16th Chairman of KKÍ
- Incumbent
- Assumed office 2025
- Preceded by: Guðbjörg Norðfjörð

Personal details
- Born: 8 July 1965 (age 60)
- Basketball career

Personal information
- Listed height: 188 cm (6 ft 2 in)
- Listed weight: 88 lb (40 kg)
- Position: Forward

Career history
- 1984–1985: Valur
- 1985–1990: Breiðablik

= Kristinn Albertsson =

Businessman and former basketball player and referee (born 1965)

Kristinn Albertsson (born 6 July 1965) is an Icelandic businessman and former basketball player and referee. He is the current chairman of the Icelandic Basketball Federation.
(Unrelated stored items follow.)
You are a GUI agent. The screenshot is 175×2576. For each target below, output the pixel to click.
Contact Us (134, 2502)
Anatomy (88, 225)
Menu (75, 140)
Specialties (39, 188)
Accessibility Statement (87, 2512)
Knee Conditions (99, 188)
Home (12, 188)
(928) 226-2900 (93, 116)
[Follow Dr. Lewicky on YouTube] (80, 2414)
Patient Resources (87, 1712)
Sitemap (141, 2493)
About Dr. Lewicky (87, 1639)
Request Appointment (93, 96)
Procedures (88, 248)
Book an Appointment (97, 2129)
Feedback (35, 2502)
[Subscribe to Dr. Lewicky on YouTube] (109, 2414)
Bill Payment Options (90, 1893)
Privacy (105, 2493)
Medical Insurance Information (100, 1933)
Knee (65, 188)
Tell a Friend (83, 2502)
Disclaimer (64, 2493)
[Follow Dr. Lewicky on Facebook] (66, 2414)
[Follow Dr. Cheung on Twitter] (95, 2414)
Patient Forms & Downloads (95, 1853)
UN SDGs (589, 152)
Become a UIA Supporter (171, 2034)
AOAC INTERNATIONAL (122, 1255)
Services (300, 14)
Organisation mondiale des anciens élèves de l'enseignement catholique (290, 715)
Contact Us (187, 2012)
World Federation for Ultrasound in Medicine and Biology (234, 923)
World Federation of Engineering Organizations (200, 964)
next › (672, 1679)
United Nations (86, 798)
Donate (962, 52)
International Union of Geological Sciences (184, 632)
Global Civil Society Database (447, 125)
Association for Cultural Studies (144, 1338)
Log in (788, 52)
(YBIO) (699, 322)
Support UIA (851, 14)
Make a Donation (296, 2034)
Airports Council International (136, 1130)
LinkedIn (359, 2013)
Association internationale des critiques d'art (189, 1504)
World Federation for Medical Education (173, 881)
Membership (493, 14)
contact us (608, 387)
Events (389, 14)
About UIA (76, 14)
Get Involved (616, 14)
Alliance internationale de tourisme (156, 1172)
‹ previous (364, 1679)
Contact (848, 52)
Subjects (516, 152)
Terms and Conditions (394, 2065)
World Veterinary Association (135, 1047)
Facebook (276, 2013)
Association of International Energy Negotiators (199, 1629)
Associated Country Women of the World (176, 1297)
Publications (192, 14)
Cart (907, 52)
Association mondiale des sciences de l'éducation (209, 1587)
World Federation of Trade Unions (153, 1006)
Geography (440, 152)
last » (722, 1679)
He played basketball with Valur and Breiðablik but then focused on refereeing and became a FIBA international referee at the age of just 22. He refereed over 400 Úrvalsdeild karla games and more than 50 games abroad under FIBA.

He was a member of the board of the Icelandic Basketball Association (KKÍ) for five years and its general manager for two years. In 2003, he was awarded the Association's highest recognition award for his contribution to basketball.

On 15 March 2025, Kristinn was voted as the 16th charmain of the Icelandic Basketball Association.